[What the exercise asks] The answer is an exact repeat of the entries below, with the pictures omitted.

[Source records]
########################################

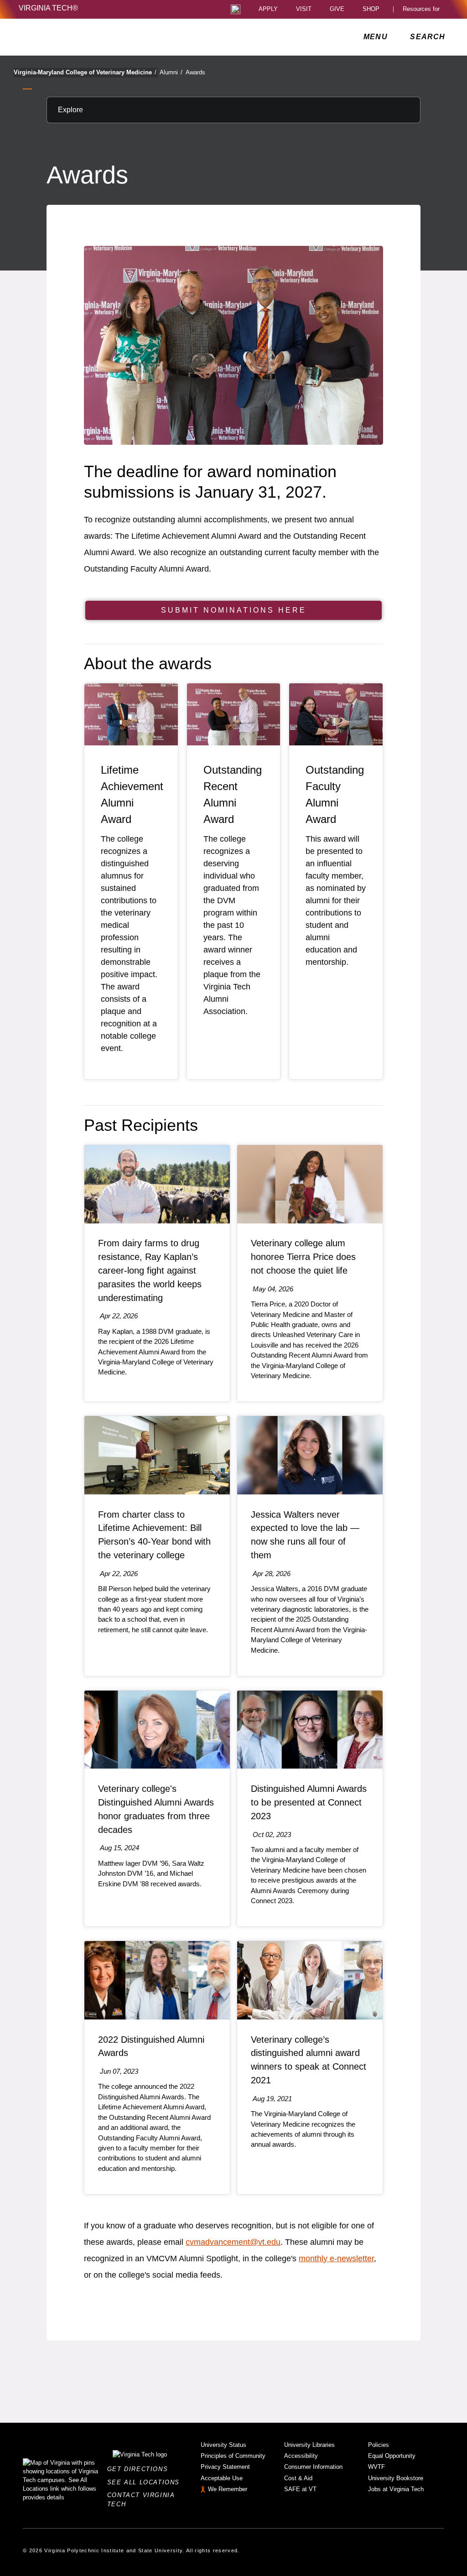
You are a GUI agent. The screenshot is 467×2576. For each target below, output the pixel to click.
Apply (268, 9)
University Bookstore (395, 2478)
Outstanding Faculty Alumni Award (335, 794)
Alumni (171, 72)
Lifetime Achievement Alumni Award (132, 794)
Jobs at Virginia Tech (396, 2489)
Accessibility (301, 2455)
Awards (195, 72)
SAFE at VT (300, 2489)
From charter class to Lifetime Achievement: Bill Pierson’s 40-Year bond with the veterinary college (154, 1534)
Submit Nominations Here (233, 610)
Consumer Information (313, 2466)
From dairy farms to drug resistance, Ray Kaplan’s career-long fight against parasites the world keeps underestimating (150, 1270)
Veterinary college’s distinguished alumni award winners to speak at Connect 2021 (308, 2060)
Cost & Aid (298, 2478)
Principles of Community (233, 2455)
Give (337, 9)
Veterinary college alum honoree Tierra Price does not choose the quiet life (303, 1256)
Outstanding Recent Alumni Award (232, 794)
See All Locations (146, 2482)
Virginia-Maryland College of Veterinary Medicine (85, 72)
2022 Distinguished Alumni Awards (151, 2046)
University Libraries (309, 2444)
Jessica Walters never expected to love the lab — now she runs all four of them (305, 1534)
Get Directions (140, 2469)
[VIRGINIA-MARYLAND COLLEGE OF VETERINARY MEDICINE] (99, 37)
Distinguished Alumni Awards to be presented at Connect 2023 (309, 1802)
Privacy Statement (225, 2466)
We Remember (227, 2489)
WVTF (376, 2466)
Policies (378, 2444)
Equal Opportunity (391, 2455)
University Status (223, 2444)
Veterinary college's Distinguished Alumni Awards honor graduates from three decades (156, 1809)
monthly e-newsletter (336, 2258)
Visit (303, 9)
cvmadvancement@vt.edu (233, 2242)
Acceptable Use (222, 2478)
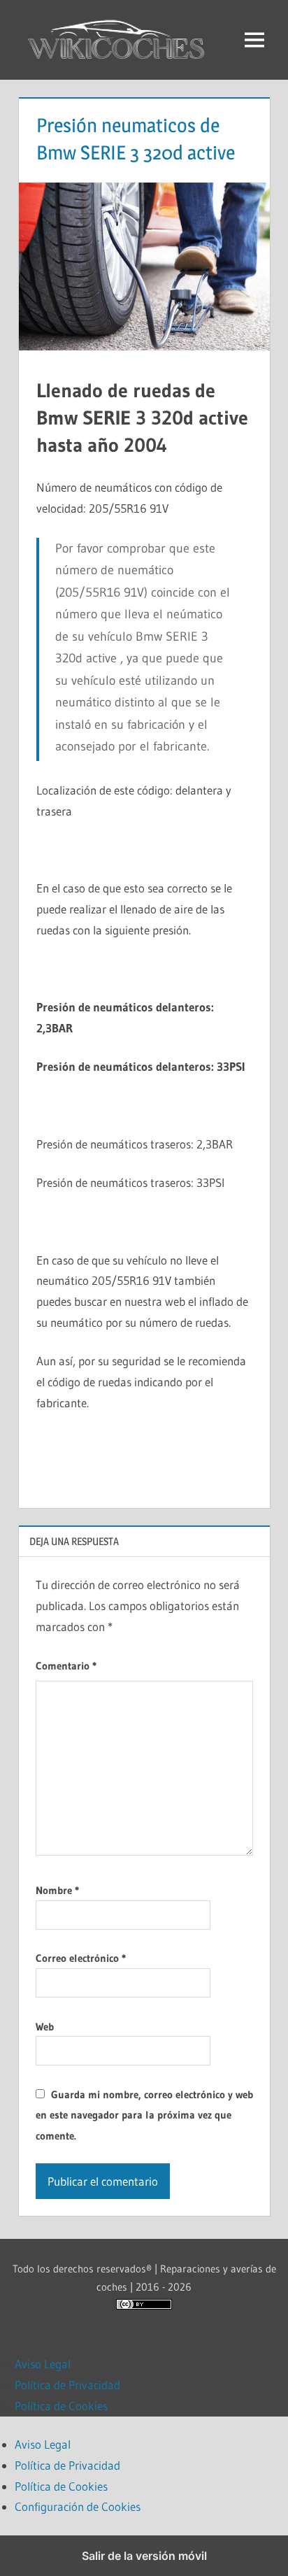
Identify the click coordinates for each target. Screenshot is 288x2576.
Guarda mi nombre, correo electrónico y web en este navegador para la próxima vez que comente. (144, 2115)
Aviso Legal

########################################

[Response to this task]
You are a GUI agent. The screenshot is 467×2576. For each target below, output the pixel to click.
Apply (268, 9)
University Bookstore (395, 2478)
Outstanding Faculty Alumni Award (335, 794)
Alumni (171, 72)
Lifetime Achievement Alumni Award (132, 794)
Jobs at Virginia Tech (396, 2489)
Accessibility (301, 2455)
Awards (195, 72)
SAFE at VT (300, 2489)
From charter class to Lifetime Achievement: Bill Pierson’s 40-Year bond with the veterinary college (154, 1534)
Submit Nominations Here (233, 610)
Consumer Information (313, 2466)
From dairy farms to drug resistance, Ray Kaplan’s career-long fight against parasites the world keeps underestimating (150, 1270)
Veterinary college’s distinguished alumni award winners to speak at Connect 2021 (308, 2060)
Cost & Aid (298, 2478)
Principles of Community (233, 2455)
Give (337, 9)
Veterinary college alum honoree Tierra Price does not choose the quiet life (303, 1256)
Outstanding Recent Alumni Award (232, 794)
See All Locations (146, 2482)
Virginia-Maryland College of Veterinary Medicine (85, 72)
2022 Distinguished Alumni Awards (151, 2046)
University Libraries (309, 2444)
Jessica Walters never expected to love the lab — now she runs all four of them (305, 1534)
Get Directions (140, 2469)
[VIRGINIA-MARYLAND COLLEGE OF VETERINARY MEDICINE] (99, 37)
Distinguished Alumni Awards to be presented at Connect 2023 (309, 1802)
Privacy Statement (225, 2466)
We Remember (227, 2489)
WVTF (376, 2466)
Policies (378, 2444)
Equal Opportunity (391, 2455)
University Status (223, 2444)
Veterinary college's Distinguished Alumni Awards honor graduates from three decades (156, 1809)
monthly e-newsletter (336, 2258)
Visit (303, 9)
cvmadvancement@vt.edu (233, 2242)
Acceptable Use (222, 2478)
Identify the click coordinates for each target. Screenshot is 288x2576.
Guarda mi nombre, correo electrónico y web en este navegador para la próxima vez que comente. (144, 2115)
Aviso Legal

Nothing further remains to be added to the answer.